Role of toxic ingredients in silicone oils in the induction of increased corneal endothelial permeability.

Abstract

Silicone oils may induce pathological changes in corneas or retinas by unknown mechanisms but the effects are probably related to certain specific components. Low molecular weight compounds have been implicated in the induction of toxic tissue reactions. Several of these components, that occur as contaminants or by-products in crude silicone oils, were tested for their ability to alter corneal endothelial permeability. In vitro inulin/dextran permeability was measured after one week of in vivo exposure to a non-toxic oil to which various low molecular weight components were added. At least 75% of the anterior chamber volume was replaced with oil +/- additives.
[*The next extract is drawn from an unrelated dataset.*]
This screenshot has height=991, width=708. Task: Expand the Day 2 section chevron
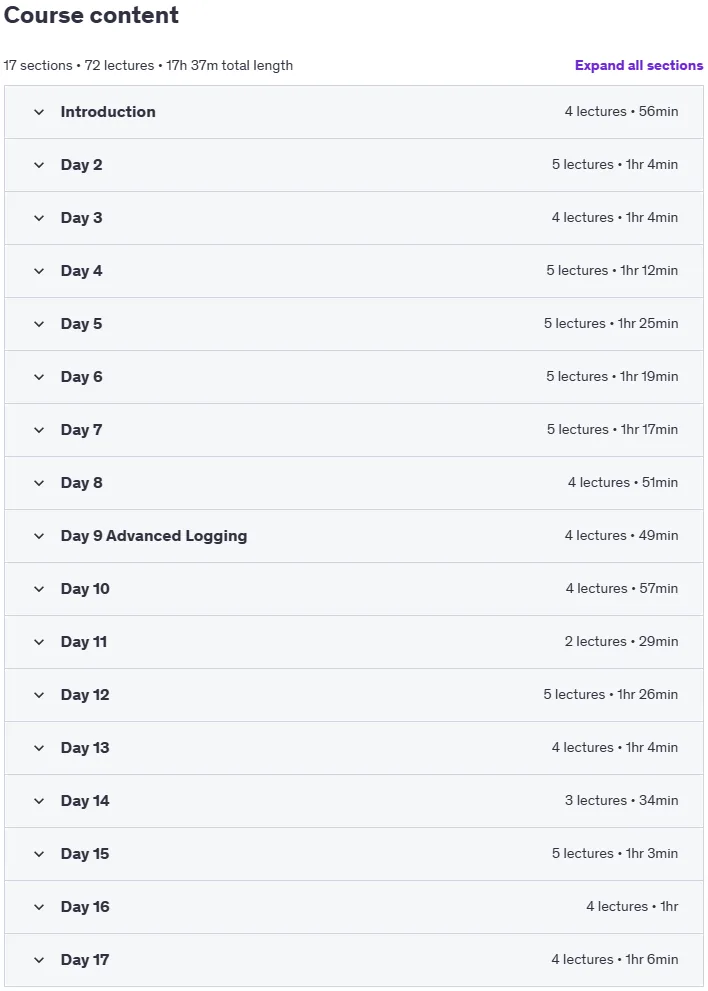39,165
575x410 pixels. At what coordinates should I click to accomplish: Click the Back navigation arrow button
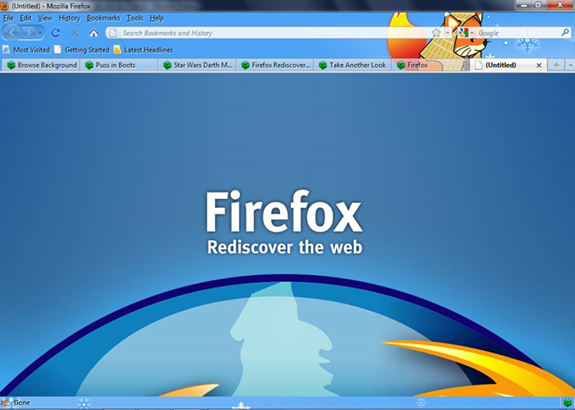[12, 33]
A long-chain silanol-terminated polydimethylsiloxane (1000 cps) at 2 mg/ml, tetramethyl-ammonium siloxanolate (a catalyst) at 1 mg/ml and a mixture of a series of linear compounds (MM through MD10M) each at 10 mg/ml all caused a large corneal endothelial permeability increase. A mixture of two short-chain silanol-terminated compounds was less damaging, as was a mixture of a cyclic series. Evidently certain compounds can induce toxic effects on the corneal endothelium whereas other compounds are much less toxic. The linear series and the catalyst, that induce corneal endothelial changes, have been shown to occur in silicone oils.